Denkbar wäre auch eine Wirkung auf die Impulsivität und das unkontrollierte Verhalten. Wenn CBD in der Lage ist, generell zu einem ruhigeren und ausgeglicheneren Gefühlshaushalt zu führen, wäre das eine logische Erklärung.

CBD zeigt bei Schlafstörungen klare Wirksamkeit

Symptome wie Hyperaktivität lassen viele Erwachsene mit ADHS unter Schlafstörungen leiden. Von Cannabis ist bekannt, dass es eine schlaffördernde Wirkung haben kann. In einer Studie wurde zumindest der Ansatz geschaffen, dass auch CBD eine solche Wirksamkeit aufweist. Insbesondere Patienten mit chronischen Schmerzen berichten von guten Erfahrungen bezüglich Schlafstörungen und der Anwendung von CBD.

Sind Medizinal-Cannabisblüten anders als CBD?

Klassisches Cannabis ist nicht mit CBD zu vergleichen. Im Rahmen einer Cannabinoid-Therapie kommt es maßgeblich auf die verwendete Substanz an. Cannabis enthält als Hauptwirkstoff THC, ein Cannabinoid, das in Deutschland nur auf Rezept erhältlich ist. Es hat eine psychoaktive Wirkung und damit einen Einfluss auf die Wahrnehmung. Obwohl es zwischen CBD- und THC-Blüten optisch keinen nennenswerten Unterschied gibt, handelt es sich nicht um ein identisches Produkt.

CBD-Blüten enthalten maximal 0,2 % THC und lösen somit keinen psychoaktiven Effekt aus. Sie werden zudem hierzulande nicht zum Konsum verkauft, sondern lediglich zur Herstellung einer Aromatherapie oder zur Weiterverarbeitung. Medizinisches Cannabis enthält CBD und THC sowie einige andere Cannabinoide. Es löst einen Rausch beim Anwender aus, der sich bei ADHS-Patienten auch negativ äußern kann. Das ist einer der Gründe, warum die Behandlung von psychischen Erkrankungen mit Cannabis bis heute kritisch gesehen wird. So gilt es beispielsweise als bekannt, dass Cannabis in der Lage ist, Ängste zu verstärken oder sie sogar auszulösen. Diese Effekte sind für CBD nicht bekannt.

Was sagen Nutzer von Cannabis und Cannabinoiden bei ADHS?

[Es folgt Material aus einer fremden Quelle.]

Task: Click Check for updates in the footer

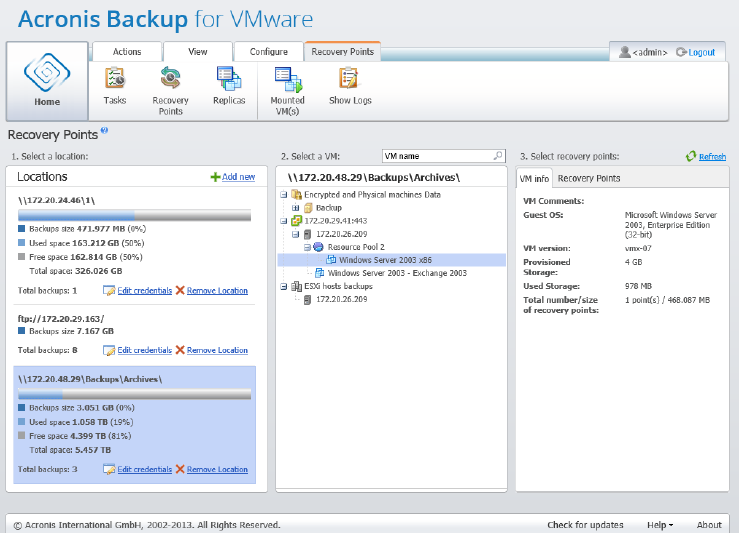Action: click(585, 525)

Bis es seitens der Forschung valide und belastbare Daten gibt, wird es noch einiges an Zeit dauern. Ob Cannabis künftig zu den Alternativen für klassische Medikamente bei ADHS gehört, ist unklar. Im Internet gibt es allerdings auch Erfahrungsberichte von Anwendern, die Cannabinoide, inklusive THC, zur Selbstmedikation verwenden. Diesen ist häufig zu entnehmen, dass sich Symptome wie Impulsivität und Konzentrationsstörungen durch Cannabinoide lindern lassen.

Generell ist es aber nicht zu empfehlen, ADHS auf eigene Faust zu behandeln, besonders wenn keine Diagnose gestellt wurde. Cannabis und auch Cannabinoide im Allgemeinen können zudem Wechselwirkungen mit eingenommenen Medikamenten mitbringen, die zu berücksichtigen sind. Wer sich dazu entscheidet, eine Selbstmedikation zur Linderung von Symptomen durchzuführen, sollte folglich immer mit seinem Arzt im Vorfeld sprechen. Hier können dann auch Fragen wie die richtige Menge geklärt werden.

Fazit: Forschungslage zu Cannabis bei ADHS noch dünn

Es ist unklar, ob ADHS effektiv mit Cannabis behandelt werden kann. Die bislang vorliegende Pilotstudie reicht nicht aus, um daraus langfristige Schlüsse zu ziehen. Hierzulande steht besonders die Cannabinoid-Therapie bei psychischen Erkrankungen gerade erst am Anfang der nötigen Untersuchungen. Es ist durchaus denkbar, dass mit der geplanten Legalisierung Cannabis bei ADHS künftig ein relevantes Thema wird. Auch weitere Forschungsergebnisse zur Anwendung von CBD sind zu erwarten.